We sit on the eve of a great American tradition that can define us as Great Americans, or as bums. Regardless of your opinion, it’s every man’s obligation to take part in this event. Wars have been fought over it, and it’s for us that many men sacrificed so that we could arrive at where we are today.
Welcome to Valentine’s Day.
It is at this time each year that I send the call out to those who ride the narrow path between love and loneliness, warning of the price to be paid for procrastination.
Each year I write about “Aisle Six—Aisle of the Doomed” where, on February 14th, just after 5 pm, in every grocery store, drug store, and other store, men with the thousand-yard stare, slowly walk the aisle looking for any Valentine’s Day card that looks even remotely original.
There is nothing original left at 5 pm on Valentine’s Day.
You have lost my friend. You have not prepared and you will go home and you will admit your failure and the price you pay will be high.
You will sit and stare into the fireplace, perhaps watching your gift from her burn, and you will sip your scotch and wonder many things—things that include the why’s surrounding your failure to act on the day that you should celebrate your love.
The five stages of “Valentine’s Grief.”
- Denial. “Are you sure? I believe Valentine’s Day in in March, just after Easter.”
- Anger. “I swear to God I’m suing Hallmark!”
- Bargaining. “If you will please make her think this half empty bottle of Jose Cuervo is a genuine Valentine’s gift of love from me, I’ll be in row one Sunday Morning!”
- Depression. “Oh hell, she didn’t go for it and I could really use a drink now and she won’t give me the Cuervo back.
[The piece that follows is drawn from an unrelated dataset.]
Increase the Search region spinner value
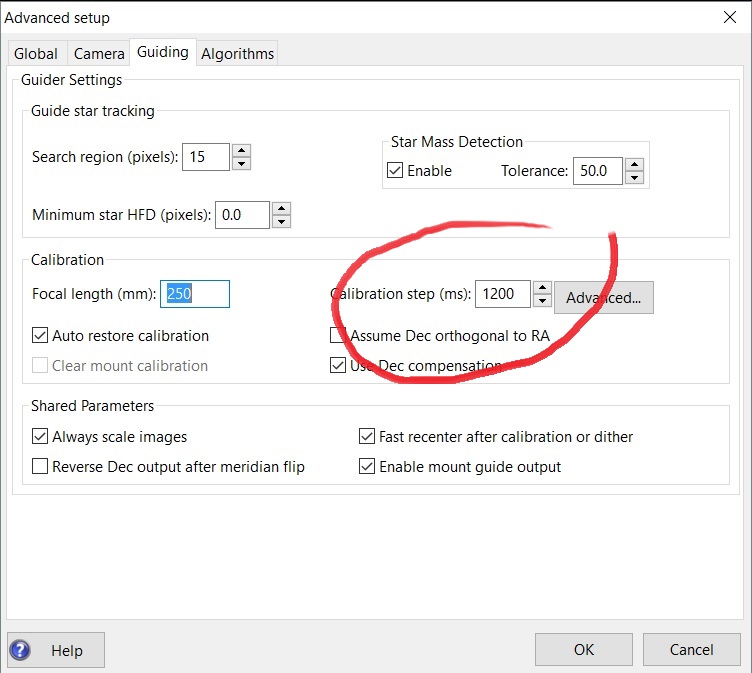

Why me?”
- Acceptance. “Well, I ain’t getting any and that’s that.
This holiday is an opportunity to show your unconditional love for your wife, girlfriend, or other category you choose. The mere giving of gifts doesn’t express the love in your heart. How can you place an inanimate object, such as jewelry, before you as an expression of your love? How can you insult your mate by pushing forth an expensive artifact or other symbolic proof of excessive expense and expect her to respect you as a result?
I’ll tell you. You better damn well drop some coin somewhere and show up with something other than that stupid grin on your face because all throughout time, people have worshiped their rulers by bringing forth gifts and mister, women rule this world of ours.
If I have to tell you, then you’re already doomed.
As I speak, there are three and a half shopping days until Valentine’s Day. Don’t wait. Go, and not to Big Bobby’s Bargain Hut. You have to step up and stand out now or you become that guy on “Aisle Six—Aisle of the Doomed.”